Task description: Put the lines of the listing below into a numbered list, omitting blank lines. Begin at the line that contains "Given: Go to درون ریزی / برون ریزی tab" and stop after the line that contains "[x=989, y=91]".
── Source material
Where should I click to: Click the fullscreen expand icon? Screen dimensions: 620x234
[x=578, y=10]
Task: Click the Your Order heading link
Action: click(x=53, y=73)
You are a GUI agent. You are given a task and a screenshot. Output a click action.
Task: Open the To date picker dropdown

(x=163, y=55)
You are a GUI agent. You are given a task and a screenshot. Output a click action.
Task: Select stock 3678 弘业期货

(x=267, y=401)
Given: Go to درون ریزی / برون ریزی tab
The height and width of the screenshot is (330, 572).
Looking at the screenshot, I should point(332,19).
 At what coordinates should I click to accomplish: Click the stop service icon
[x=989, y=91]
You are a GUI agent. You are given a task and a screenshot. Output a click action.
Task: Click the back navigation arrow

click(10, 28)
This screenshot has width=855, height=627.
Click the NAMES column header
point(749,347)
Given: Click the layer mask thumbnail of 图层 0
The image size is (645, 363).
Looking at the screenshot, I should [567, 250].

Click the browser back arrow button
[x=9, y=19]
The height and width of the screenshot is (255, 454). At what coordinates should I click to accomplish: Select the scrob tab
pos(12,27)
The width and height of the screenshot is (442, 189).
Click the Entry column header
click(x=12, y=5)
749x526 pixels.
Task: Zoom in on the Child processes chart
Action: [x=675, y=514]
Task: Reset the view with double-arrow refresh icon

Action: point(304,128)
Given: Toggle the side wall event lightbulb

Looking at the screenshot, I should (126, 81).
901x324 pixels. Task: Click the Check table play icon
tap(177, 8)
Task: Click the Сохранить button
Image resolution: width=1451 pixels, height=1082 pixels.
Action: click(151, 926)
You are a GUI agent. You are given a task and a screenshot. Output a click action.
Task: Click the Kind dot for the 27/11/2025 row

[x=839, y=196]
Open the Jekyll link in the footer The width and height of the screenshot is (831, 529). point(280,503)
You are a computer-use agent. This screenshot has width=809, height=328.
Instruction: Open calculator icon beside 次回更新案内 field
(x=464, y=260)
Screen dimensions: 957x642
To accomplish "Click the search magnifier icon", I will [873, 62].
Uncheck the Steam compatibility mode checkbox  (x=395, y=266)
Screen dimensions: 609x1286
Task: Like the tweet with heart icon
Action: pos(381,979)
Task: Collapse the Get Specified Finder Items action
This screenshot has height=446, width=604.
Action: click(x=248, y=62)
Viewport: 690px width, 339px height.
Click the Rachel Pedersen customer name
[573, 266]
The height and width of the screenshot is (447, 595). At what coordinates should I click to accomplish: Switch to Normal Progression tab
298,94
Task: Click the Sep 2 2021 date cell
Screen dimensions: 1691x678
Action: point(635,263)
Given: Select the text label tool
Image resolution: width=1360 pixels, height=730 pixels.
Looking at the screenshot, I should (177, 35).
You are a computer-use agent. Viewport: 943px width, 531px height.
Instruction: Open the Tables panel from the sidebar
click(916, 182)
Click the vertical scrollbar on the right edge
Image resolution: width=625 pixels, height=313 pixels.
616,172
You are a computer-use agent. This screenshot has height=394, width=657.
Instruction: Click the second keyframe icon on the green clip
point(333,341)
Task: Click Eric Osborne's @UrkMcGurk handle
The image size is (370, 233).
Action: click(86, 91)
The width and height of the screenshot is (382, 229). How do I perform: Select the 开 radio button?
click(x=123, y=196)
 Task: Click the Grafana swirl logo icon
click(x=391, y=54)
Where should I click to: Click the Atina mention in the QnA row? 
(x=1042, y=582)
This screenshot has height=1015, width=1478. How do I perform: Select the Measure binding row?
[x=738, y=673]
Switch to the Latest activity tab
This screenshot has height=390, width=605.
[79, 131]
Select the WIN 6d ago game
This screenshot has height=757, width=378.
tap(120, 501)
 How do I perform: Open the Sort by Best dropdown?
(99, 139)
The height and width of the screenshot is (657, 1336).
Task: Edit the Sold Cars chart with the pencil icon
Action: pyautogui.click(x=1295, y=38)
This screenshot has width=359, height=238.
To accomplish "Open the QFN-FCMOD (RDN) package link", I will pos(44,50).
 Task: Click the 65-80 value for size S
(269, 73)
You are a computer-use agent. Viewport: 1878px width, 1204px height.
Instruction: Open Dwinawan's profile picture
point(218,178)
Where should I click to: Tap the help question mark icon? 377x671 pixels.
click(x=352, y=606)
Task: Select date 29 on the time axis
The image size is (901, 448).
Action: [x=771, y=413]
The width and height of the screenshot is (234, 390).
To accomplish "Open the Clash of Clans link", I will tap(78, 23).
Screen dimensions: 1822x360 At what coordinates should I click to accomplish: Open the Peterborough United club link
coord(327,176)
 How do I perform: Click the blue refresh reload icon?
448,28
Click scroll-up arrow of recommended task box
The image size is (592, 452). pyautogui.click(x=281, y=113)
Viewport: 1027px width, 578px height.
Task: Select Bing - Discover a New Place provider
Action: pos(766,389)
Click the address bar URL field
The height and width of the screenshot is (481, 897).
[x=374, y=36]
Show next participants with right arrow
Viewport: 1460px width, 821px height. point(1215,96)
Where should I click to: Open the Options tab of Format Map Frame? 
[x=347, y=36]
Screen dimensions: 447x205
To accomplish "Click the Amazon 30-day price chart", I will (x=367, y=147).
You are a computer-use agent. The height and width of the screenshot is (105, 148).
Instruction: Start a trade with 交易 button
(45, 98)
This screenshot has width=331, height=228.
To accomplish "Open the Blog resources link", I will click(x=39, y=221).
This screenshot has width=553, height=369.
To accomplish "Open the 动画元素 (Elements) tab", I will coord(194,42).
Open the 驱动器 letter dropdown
────
Final result:
1. Given: Go to درون ریزی / برون ریزی tab
2. The height and width of the screenshot is (330, 572).
3. Looking at the screenshot, I should point(332,19).
4.  At what coordinates should I click to accomplish: Click the stop service icon
5. [x=989, y=91]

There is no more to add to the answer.